[Opening DATA SECTION section]

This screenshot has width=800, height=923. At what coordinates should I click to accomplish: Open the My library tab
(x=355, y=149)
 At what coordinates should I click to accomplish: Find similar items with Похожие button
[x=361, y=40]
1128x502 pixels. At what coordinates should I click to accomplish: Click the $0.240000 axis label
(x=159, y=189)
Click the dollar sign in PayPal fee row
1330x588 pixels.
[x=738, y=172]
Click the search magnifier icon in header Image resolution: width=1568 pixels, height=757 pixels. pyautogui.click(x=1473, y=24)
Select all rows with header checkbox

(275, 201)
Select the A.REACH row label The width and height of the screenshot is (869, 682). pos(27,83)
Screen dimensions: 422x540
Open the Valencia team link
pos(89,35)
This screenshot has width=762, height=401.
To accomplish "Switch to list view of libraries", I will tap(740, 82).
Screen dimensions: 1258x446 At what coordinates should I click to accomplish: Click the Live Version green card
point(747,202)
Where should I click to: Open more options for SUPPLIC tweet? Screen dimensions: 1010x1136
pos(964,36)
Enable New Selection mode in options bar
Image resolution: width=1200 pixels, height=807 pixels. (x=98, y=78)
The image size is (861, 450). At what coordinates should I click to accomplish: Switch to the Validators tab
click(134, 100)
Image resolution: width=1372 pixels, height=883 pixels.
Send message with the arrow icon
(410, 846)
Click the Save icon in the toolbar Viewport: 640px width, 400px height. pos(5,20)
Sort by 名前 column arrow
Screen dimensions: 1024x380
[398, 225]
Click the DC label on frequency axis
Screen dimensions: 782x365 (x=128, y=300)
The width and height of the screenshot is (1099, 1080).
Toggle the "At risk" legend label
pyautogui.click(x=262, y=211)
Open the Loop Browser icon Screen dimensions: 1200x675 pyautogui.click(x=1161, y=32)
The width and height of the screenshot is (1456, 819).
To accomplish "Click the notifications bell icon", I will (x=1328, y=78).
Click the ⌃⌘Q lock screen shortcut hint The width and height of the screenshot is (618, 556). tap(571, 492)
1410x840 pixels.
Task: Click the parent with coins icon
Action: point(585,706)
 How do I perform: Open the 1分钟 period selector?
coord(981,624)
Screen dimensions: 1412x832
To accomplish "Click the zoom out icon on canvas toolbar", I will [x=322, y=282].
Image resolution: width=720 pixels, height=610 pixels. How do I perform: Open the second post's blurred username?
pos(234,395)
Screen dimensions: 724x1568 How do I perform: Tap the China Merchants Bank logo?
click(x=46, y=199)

[Closing DATA SECTION section]

PROBLEM REQUIREMENTS:
Your answer should hold every line of the entries that contains the string "will".

THE ANSWER:
To accomplish "Switch to list view of libraries", I will tap(740, 82).
To accomplish "Click the notifications bell icon", I will (x=1328, y=78).
To accomplish "Click the zoom out icon on canvas toolbar", I will [x=322, y=282].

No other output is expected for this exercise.